The division continues to focus on meeting both the operational and back office needs of the NHS service providers and local authorities. The core patient care management software is widely used in NHS clinics, call centres, hospices and residential homes and sales of Advanced's mobile solutions, iNurse and iConnect, launched in 2010, have gathered momentum. Now over 5,000 nurses and carers use Advanced' mobile application software and services to take advantage of operating efficiency savings with contracts typically covering a minimum five year term.
The White Paper in July 2010 set out proposals for the transformation of the NHS, including the phasing-out of the Primary Care Trust ("PCT") and the formation of the new Trusts, Care Commissioners and GP Consortia. Advanced's exposure to the demise of the PCT is minimal, potentially dwarfed by the new market opportunity resulting from the creation of these new organisations.
The Comprehensive Spending Review (CSR) in October 2010 emphasised the need for government funded organisations to reduce costs and improve efficiency by measuring and analysing costs to aid better procurement, automating processes to reduce headcount, and sharing overheads to minimise spend. Advanced is well placed, with its combination of deep public sector knowledge and extensive portfolio of business software applications including e-procurement, business intelligence and document management, to assist these organisations to optimise their operating efficiency.
Advanced 365 Managed Services
The results from the Advanced 365 Managed Services division were strong with 16% organic revenue growth and operating margin up 8ppts to 18%.
The focus on being the client's "trusted adviser" led to a 20% growth in application development services sold to new customers such as Readers Digest and Xstrata; and success for the Advanced on Demand solution which added new customers such as Family Mosaic and Plane Handling to its customer list.
Outsourcing and managed services successfully implemented over £3m of recurring new business during the year for customers such as Lyceum Capital, First Assist, Mizuho and ABPI.
Advanced 365 has invested significantly in cloud enablement for all categories of potential cloud users - public, private and application. Over 450 customers are contributing in excess of £16m of revenues to the division from cloud-based services.
Advanced Business Solutions
As previously announced, Advanced Business Solutions had a disappointing first half. Second half revenues were similar to the first half and following a restructuring implemented by a new management team, the operating margin improved by 6ppts to 27%.

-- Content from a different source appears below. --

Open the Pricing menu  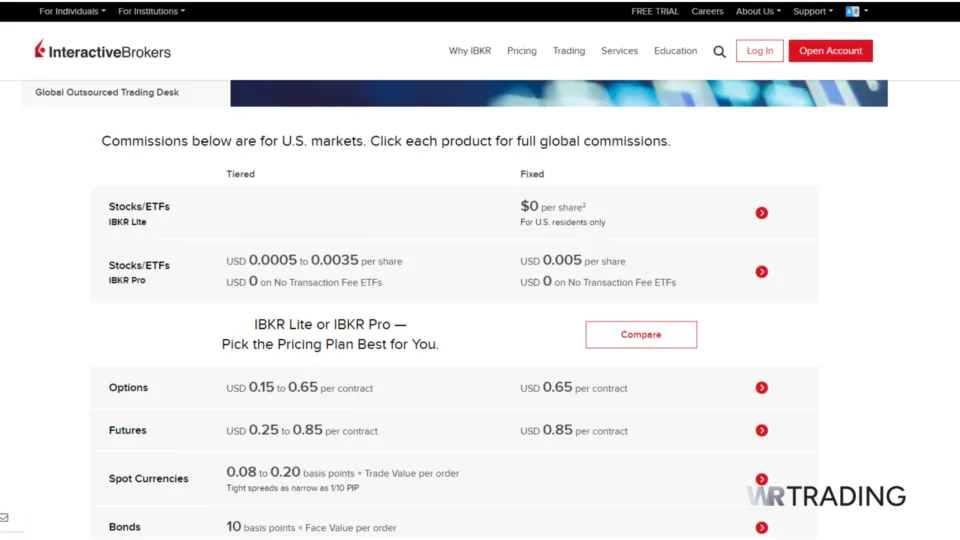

As a result of the lower than expected first half performance, both revenue and EBITDA for the year were down 4% on the previous year. However, the sales pipeline is now 44% higher than at the same time in the previous year, and with recent new business wins including London Metal Exchange, Loomis, British Gymnastics, and a partnership with Advanced 365 to open up a pathway for private cloud and SaaS applications, the outlook is promising.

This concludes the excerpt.